For Richline, "conscious" integration of CSR into business would be putting it lightly. Hanna rattles off a seriously impressive list of environmental and social steps forward that the company took just last year. For example, there was the installation of over 180,000 square feet of solar panels in New Mexico -- enough to power its Albuquerque facility and generate bonus energy for the state. Or initiatives to eliminate the use of conflict-region gold while simultaneously funding artisanal, mercury-free mining through legal supply chains. Or switching to more energy-efficient lighting and generators, philanthropy towards children and taking leadership roles in the Responsible Jewelry Council. Were these activities extracurricular? Yes. Were they extraordinary? You bet. However, Hanna tells me that CSR earns more for Richline than feel-good extra credit.

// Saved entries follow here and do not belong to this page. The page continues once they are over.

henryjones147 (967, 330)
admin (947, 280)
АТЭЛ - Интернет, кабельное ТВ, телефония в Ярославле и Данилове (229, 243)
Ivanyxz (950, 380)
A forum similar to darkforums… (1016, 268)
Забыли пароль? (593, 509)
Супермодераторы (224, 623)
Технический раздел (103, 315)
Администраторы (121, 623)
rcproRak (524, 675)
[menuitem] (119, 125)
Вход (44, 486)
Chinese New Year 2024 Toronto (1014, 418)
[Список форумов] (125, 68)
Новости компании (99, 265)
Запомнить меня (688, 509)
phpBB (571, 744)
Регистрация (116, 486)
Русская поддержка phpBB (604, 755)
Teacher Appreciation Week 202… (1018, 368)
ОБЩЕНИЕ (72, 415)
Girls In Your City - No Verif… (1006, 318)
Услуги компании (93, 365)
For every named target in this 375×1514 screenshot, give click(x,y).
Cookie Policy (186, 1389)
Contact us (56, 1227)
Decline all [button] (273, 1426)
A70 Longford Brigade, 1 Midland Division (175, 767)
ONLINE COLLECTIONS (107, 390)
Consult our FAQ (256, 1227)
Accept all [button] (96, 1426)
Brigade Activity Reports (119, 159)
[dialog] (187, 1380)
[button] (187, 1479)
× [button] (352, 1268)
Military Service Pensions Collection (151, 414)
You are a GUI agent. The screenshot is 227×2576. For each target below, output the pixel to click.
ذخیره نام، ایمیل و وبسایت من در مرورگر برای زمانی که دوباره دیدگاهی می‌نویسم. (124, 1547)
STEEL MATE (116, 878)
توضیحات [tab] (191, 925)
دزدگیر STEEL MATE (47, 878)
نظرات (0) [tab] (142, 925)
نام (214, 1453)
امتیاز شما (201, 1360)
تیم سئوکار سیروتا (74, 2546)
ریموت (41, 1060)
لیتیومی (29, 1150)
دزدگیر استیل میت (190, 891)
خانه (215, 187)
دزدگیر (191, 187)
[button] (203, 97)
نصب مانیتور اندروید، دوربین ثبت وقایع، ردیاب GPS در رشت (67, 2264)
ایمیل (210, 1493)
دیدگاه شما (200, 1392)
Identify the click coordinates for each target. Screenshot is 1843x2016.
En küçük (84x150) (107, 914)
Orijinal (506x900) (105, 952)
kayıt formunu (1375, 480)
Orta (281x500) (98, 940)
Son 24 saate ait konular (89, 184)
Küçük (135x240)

These activities fall under a rationale that Hanna terms "return on responsibility" -- the idea that acting for the greater good is, in fact, a smart business practice in fine jewelry. "We truly believe in return on responsibility…so much so that we influenced the Berkshire Hathaway Sustainability Summit to adopt this as the 2015 meeting theme," Hanna says. Sustainability and corporate responsibility have been exceptionally meaningful to Richline's position and reputation within its industry, which is where the "return" part comes into play. In fact, it "exceeds that of pretty much anything else we could promote for our brand. It's that significant," Hanna tells me.
Setting the stone
With results to justify the extra time and effort, Hanna says that management requires little convincing when it comes to new initiatives, as everyone understands CSR is an asset to the brand. "As keepers of the firm's reputation and in a world demanding trust and authenticity, it is a necessary strategic goal," he says. And with leadership's support, Hanna can set CSR even further into the company's mold, so to speak. "I believe sustainability initiatives have to be driven from the top and integrated into the culture," says Hanna. "They must become a way of doing business, require the participation of all company resources and are not just one-off operations projects. We should be committed to showing that an investment in sustainability is an investment in our brand."
Showing off the goods
Something I find interesting about this topic is the way each CMO chooses to frame his or her company's CSR activities to the public. "To brag, or not to brag?" is the big question here. It should be of little surprise that Richline prefers, like its jewelry, a finer approach. "We are very conservative here," says Hanna. "Our strategy has been to celebrate our Richline Responsible program leadership and accomplishments only to the trade and B2B." He tells me that, at this point, he and his team have no plans for consumer programs or promotion.
A sparkling future
While not currently trumpeting their CSR efforts from on high, this isn't to say that Hanna and his team don't anticipate the needs of their market down the road. "Sticking with the responsibility theme," he says, "I believe in the future of transparency as a requirement by the upcoming generations of consumers." His challenge during the rest of 2016, he confides, will be to create more transparency in the supply chain, so much so that the Richline brand will be recognized for its openness. Perhaps this is the true beauty of CSR -- eventually, doing good will blend seamlessly into the brand itself.